This is pinkbike right?


----------



## ????? (Jan 29, 2008)

http://www.sicklines.com/2008/12/21/boxxer-direct-mount-stems/

I'm still deciding if this stem is going to be too short or not. I want it, however I'd probably have already ordered it if it was 50mm. I'm interested to see what changes a 28mm stem would make to the bike.


----------



## SamL3227 (May 30, 2004)

more bikes, less broccoli


----------



## brillantesdv (Oct 24, 2007)

????? said:


> http://www.sicklines.com/2008/12/21/boxxer-direct-mount-stems/
> 
> I'm still deciding if this stem is going to be too short or not. I want it, however I'd probably have already ordered it if it was 50mm. I'm interested to see what changes a 28mm stem would make to the bike.


it will make the cockpit 22mm shorter...


----------



## cyrix (Jan 29, 2008)

Orange-Goblin said:


> Dammit. you got me there. Fair play!
> 
> Now can't we all just get along!!!?


Sure. Trust me, that post isn't any worse than some of the stuff I post if I'm drunk....oh god....


----------



## ????? (Jan 29, 2008)

brillantesdv said:


> it will make the cockpit 22mm shorter...

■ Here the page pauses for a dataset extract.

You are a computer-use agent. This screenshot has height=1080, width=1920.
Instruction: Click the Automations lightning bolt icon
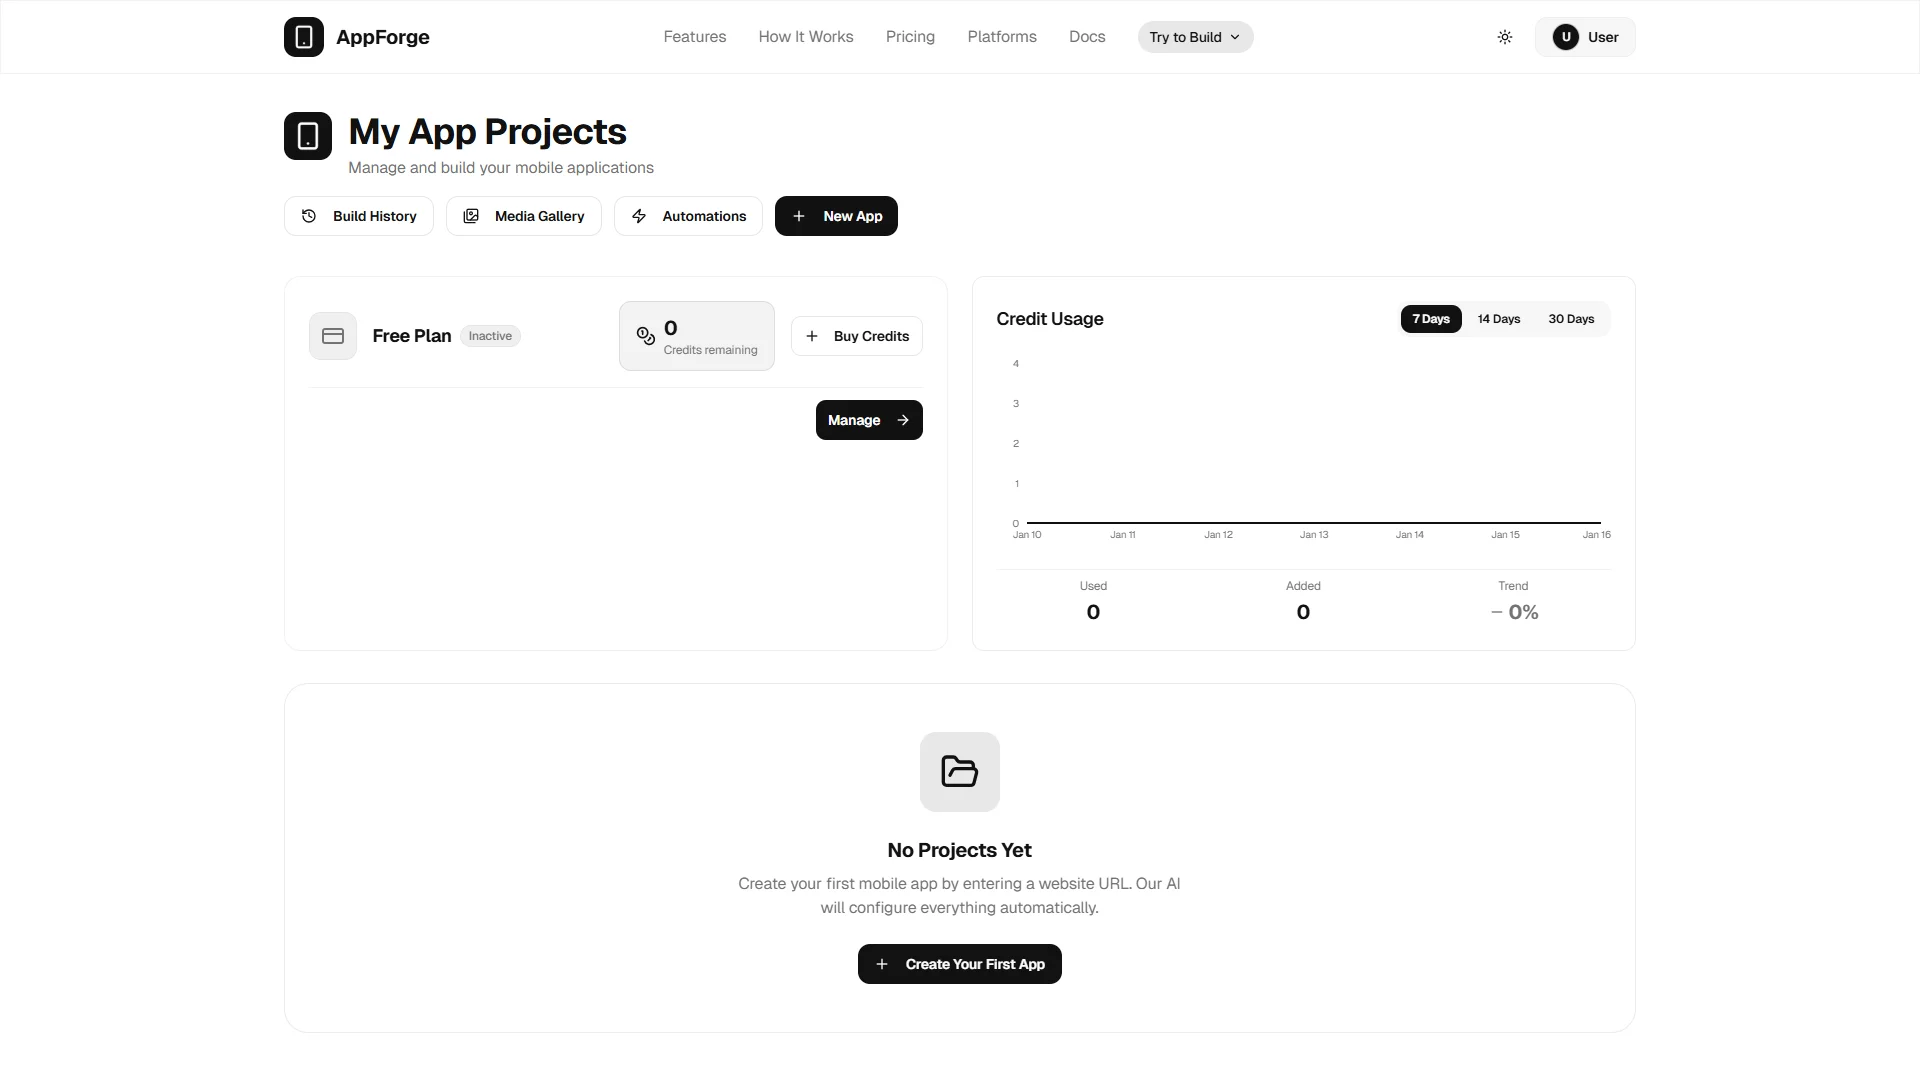639,216
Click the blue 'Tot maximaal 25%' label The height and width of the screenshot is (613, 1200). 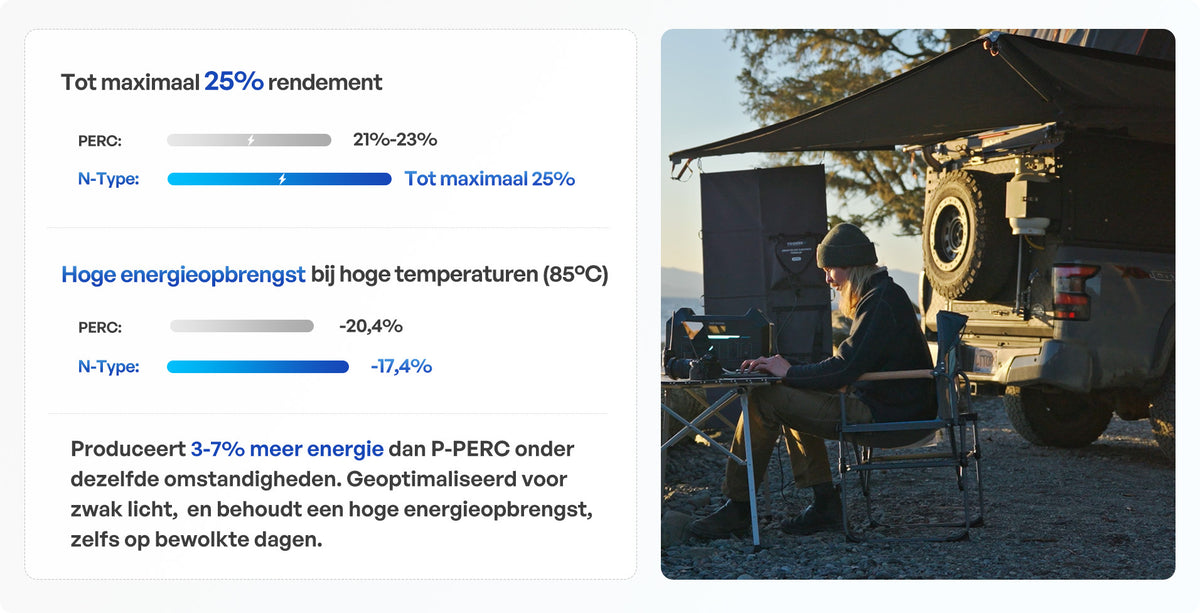[x=490, y=179]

Yep... too bad I can't just hold my hands back 22mm to see if I like that while I'm riding.


----------



## Prettym1k3 (Oct 11, 2005)

Raptordude said:


> Here's mine:


FACK! I was there Thursday night!

Where were YOU, you slacker?

I'll be there this Thursday too. :thumbsup:


----------



## Captain Snakebite (Aug 17, 2004)

Whats going on? Lots of math and food????


----------



## scooter916 (Jan 2, 2006)

drunk posts are great


----------



## Orange-Goblin (Jan 27, 2008)

cyrix said:


> Sure. Trust me, that post isn't any worse than some of the stuff I post if I'm drunk....oh god....


Yeah i meant if he went from a 70mm to a 50mm it'd be 20mm shorter, but obviously got fixated on the 20.....! ha ha! It was late!!!


----------



## Raptordude (Mar 30, 2004)

Prettym1k3 said:


> FACK! I was there Thursday night!
> 
> Where were YOU, you slacker?
> 
> I'll be there this Thursday too. :thumbsup:


I cheated on UC with Chilis. I think I'll go Thursday though...we'll see what happens.


----------



## Prettym1k3 (Oct 11, 2005)

scooter916 said:


> drunk posts are great


26.5 years.... and never had a drink. :thumbsup:

Raptor, we'll be there. I'm riding that night, but will be at UC by 10pm.

UC = University Chicken. Not to be confused with UCSC.


----------



## Munin2889 (Jun 24, 2006)

SamL3227 said:


> more bikes, less broccoli


PrettyM1k3 ? :thumbsup:


----------



## Prettym1k3 (Oct 11, 2005)

Munin2889 said:


> PrettyM1k3 ? :thumbsup:


That is my HEAVEN. :arf: :arf: :arf: :arf: :arf: :arf: :arf: :arf: :arf: :arf: :arf: :arf: :arf: :arf: :arf: :arf:


----------



## his dudeness (May 9, 2007)

Prettym1k3 said:


> That is my HEAVEN. :arf: :arf: :arf: :arf: :arf: :arf: :arf: :arf: :arf: :arf: :arf: :arf: :arf: :arf: :arf: :arf:


Funny, that's what you said when you started talking about grundles... you made that face too.


----------



## Prettym1k3 (Oct 11, 2005)

his dudeness said:


> Funny, that's what you said when you started talking about grundles... you made that face too.


Taints, grundles, The Garden of Eden and Broccoli... it's all the same.

They're all wonderful.


----------



## straitline (Sep 12, 2006)

*how does broccli come into play...?*



Prettym1k3 said:


> That is my HEAVEN. :arf: :arf: :arf: :arf: :arf: :arf: :arf: :arf: :arf: :arf: :arf: :arf: :arf: :arf: :arf: :arf:


This thread went sideways fast huh. lol. Thats why i never enter threads people start talking about squirrels and cement trucks vs backhoes. Boats and Hoes!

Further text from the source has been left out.